One of the board games that we play at home is Scrabble. My six year old loved it, though he is more interested in keeping scores (we let him as it helps with his additions) and we play his tiles for him. To keep him happy keeping scores we let him win most of the time. According to my dad, he and my mom used to play it almost every evening when we were tiny little kids. In those days, remember, there was no television. I remembered the old set we had at home had some missing letters and these were replaced by cutouts from boxes thus enabling us to identify which letters they were. In 1975, I took part in a televised Scrabble competition and our school came second. That was the one and only time I think Scrabble competition was ever televised on RTB.
At the toys and games corner in all the Hua Ho department stores, I was surprised to see that there were many Scrabble versions and that it remained popular even in Brunei despite the expensive prices.
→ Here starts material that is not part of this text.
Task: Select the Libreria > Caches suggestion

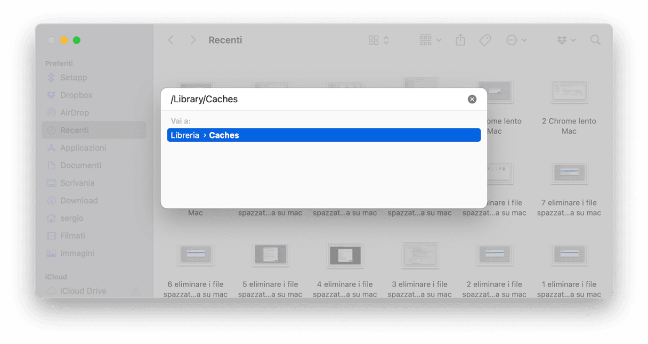Action: point(324,135)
In fact throughout the world, I read that despite television and the millions of channels nowadays, Scrabble remains one of the most popular games in history. About 3 million sets are sold each year in 23 different languages. At the US Scrabble Championships more than 800 players competed to win the US$25,000 first prize and US$10,000 second prize. Their devotion towards the game has to be admired as training for the championships can take years as well as countless hours devoted to memorizing thousands of words that ordinary human beings might never even consider using them in a sentence.
Apparently Scrabble was created by a New Yorker named Alfred Mosher Butts. He invented the game after being laid off from his architecture firm during the Great Depression in 1930s. He realised that there were not many games based on letters (there were a lot of numbers based games or dice and other board games). His first attempt was called Lexiko and even though he continually improved on this game by studying words from the crossword puzzles of the newspapers and dictionaries, the big games manufacturer Parker Brothers and Milton Bradley rejected it.
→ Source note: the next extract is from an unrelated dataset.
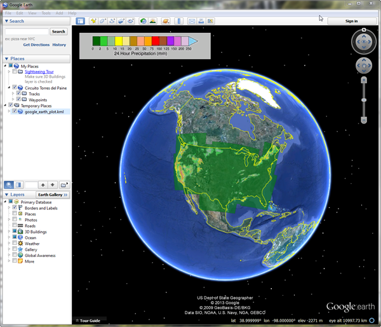Click the Print toolbar icon

pyautogui.click(x=201, y=21)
He did not give up and continued to improve the game by adding a board, assigning point values to each letter, reducing the number of tiles, modifying the squares to double or triple the value of the letter and the words and trying various spots for the starting game. He renamed it Criss-Cross Words but still the game manufacturers remained unconvinced.
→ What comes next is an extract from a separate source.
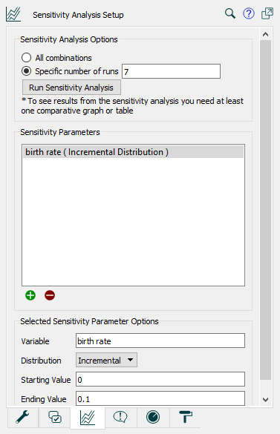
Task: Add a sensitivity parameter with green plus
Action: click(30, 295)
By then, he was rehired by his old firm and was no longer interested in continuing with the game although he kept on improving the game and continued to sell it in small quantities. After the second world war, he sold the rights to a James Brunot in exchange for royalties. Brunot made several adjustments like the 50 point rule for using all the tiles, changing the colour and most importantly coming up with the new name Scrabble. But sales still fail to materialise until 1952 when Macy's (Macy's is one of the largest department store in US, just in case you don't know) placed a huge order and more than 1 million sets were sold in 1953 and 3.8 million sets the next year. Unfortunately Alfred Butts who died in 1993 never made a fortune from the invention of Scrabble.
I thought the ending was a bit sad as I would consider Scrabble as one of the games that I have loved to enjoy ever since I knew how to play it until now and if it wasn't for the devotion of Alfred Butts, I would have not been able to play it. When I am old and bent (I am getting there already), hopefully the game will continue to help keep my brain active and alive.